--- Exercise data Enclosed Below ---

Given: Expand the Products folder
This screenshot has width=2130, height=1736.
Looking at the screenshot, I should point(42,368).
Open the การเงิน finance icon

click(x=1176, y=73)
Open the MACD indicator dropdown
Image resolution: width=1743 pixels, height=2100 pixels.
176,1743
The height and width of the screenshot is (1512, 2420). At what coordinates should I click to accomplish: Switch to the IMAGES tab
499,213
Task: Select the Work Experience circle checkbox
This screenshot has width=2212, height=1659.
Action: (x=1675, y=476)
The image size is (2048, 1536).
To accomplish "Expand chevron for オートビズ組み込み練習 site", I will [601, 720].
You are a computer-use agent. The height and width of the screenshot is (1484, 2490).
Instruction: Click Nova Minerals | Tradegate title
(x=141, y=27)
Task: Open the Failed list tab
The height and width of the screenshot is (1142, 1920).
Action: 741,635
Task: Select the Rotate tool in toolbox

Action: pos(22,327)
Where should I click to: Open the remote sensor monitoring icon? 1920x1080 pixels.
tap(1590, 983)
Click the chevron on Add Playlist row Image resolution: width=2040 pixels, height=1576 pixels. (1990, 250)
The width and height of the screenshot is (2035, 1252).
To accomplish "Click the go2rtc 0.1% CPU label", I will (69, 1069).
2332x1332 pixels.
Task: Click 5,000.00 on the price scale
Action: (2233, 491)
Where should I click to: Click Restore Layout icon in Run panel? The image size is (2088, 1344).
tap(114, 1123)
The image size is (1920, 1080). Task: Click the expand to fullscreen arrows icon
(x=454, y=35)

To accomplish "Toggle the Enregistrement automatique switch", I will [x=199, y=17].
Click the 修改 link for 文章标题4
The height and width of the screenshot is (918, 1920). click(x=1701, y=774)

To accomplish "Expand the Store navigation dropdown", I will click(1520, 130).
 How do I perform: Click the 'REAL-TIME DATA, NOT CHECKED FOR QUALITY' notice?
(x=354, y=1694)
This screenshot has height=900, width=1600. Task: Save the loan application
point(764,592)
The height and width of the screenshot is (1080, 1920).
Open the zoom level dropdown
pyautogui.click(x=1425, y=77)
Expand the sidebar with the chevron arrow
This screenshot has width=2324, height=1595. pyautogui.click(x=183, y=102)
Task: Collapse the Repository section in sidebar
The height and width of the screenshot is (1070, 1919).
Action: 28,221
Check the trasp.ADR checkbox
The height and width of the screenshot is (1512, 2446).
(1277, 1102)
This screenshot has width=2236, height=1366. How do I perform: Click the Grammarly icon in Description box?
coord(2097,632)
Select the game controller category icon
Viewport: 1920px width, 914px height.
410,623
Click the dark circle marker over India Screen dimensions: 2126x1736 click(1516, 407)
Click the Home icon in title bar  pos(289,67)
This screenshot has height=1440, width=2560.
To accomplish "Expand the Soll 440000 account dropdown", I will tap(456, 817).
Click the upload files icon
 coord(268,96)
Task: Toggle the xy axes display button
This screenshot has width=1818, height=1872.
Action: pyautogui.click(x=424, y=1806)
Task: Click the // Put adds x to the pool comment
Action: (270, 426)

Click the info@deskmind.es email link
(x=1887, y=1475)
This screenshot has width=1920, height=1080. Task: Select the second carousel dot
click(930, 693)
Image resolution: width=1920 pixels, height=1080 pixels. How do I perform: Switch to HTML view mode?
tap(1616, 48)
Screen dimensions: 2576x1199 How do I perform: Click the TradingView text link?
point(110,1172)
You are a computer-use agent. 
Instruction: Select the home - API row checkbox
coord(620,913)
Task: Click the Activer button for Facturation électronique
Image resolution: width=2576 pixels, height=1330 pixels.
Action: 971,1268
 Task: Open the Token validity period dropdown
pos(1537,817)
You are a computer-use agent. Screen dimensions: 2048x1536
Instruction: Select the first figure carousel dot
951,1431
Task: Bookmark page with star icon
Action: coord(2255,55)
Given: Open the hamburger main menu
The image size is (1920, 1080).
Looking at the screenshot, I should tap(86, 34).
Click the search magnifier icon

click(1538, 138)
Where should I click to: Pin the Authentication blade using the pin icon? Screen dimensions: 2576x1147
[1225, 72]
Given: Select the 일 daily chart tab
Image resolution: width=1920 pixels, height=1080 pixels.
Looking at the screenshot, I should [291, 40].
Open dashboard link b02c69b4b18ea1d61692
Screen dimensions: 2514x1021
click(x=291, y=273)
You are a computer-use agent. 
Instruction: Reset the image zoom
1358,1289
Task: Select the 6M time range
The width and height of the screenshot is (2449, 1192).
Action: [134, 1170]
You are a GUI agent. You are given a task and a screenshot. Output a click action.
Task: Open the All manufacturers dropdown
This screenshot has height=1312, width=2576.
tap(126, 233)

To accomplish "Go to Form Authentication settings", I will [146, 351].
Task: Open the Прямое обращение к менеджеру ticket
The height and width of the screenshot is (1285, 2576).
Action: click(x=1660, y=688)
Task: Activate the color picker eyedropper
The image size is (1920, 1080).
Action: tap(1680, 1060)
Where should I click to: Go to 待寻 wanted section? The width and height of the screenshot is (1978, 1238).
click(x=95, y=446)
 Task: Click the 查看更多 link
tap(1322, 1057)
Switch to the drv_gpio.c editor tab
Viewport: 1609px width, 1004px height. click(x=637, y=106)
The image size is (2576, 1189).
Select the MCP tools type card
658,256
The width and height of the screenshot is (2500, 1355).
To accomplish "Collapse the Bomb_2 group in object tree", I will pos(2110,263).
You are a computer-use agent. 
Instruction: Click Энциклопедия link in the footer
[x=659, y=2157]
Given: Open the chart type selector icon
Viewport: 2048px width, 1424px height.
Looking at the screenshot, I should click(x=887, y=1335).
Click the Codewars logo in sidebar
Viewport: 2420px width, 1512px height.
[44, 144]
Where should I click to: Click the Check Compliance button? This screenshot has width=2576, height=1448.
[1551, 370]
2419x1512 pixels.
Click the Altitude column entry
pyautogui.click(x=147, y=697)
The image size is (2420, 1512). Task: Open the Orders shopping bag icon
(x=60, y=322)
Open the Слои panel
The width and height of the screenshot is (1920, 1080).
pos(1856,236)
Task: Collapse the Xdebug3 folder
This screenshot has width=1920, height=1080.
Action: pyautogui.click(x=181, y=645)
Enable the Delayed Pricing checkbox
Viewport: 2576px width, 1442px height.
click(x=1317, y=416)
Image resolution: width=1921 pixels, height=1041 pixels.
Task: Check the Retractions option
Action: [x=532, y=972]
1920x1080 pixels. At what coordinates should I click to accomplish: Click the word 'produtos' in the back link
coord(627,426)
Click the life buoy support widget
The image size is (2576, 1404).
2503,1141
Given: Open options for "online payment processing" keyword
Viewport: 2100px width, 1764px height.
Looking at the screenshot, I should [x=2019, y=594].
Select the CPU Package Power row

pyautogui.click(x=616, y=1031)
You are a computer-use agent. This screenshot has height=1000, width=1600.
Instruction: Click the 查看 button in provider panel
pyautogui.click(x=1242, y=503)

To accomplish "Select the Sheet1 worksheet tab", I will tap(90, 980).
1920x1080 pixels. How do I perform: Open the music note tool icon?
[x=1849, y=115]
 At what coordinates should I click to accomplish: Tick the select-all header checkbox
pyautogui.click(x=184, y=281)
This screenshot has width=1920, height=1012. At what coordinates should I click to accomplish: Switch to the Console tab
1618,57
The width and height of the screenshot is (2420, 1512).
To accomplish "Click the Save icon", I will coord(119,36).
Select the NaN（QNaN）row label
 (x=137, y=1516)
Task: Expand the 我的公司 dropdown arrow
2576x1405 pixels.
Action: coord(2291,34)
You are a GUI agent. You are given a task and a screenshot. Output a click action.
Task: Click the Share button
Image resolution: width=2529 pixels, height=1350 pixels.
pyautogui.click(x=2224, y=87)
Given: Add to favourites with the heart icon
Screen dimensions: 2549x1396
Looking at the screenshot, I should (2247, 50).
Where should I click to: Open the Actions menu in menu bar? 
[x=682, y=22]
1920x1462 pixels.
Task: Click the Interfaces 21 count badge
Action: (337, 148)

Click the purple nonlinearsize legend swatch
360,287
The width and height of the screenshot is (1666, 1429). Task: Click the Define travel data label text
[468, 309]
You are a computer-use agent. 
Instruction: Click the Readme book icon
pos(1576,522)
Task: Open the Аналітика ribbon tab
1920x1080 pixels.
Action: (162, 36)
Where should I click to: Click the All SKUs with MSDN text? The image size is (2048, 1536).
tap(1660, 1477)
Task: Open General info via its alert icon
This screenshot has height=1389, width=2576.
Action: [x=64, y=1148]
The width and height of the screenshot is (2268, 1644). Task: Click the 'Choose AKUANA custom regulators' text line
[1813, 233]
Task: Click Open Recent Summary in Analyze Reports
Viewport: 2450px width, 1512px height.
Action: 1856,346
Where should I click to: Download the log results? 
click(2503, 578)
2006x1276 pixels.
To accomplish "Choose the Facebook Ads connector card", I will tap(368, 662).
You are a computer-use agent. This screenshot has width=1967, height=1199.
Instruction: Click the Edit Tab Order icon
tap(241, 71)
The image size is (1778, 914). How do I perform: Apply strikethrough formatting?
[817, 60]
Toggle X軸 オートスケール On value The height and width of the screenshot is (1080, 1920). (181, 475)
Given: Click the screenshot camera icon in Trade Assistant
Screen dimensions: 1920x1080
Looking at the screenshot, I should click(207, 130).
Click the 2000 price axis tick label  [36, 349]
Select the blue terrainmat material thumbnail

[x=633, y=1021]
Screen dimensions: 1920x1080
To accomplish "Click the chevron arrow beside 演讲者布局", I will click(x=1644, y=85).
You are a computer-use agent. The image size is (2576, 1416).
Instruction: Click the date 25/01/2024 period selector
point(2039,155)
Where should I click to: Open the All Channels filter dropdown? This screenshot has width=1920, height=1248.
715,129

--- End of Enclosed Exercise data ---

# Exercise
All lines in the preceding records that hold the word "chart" need to be copied.

# Final answer
Given: Select the 일 daily chart tab
Given: Open the chart type selector icon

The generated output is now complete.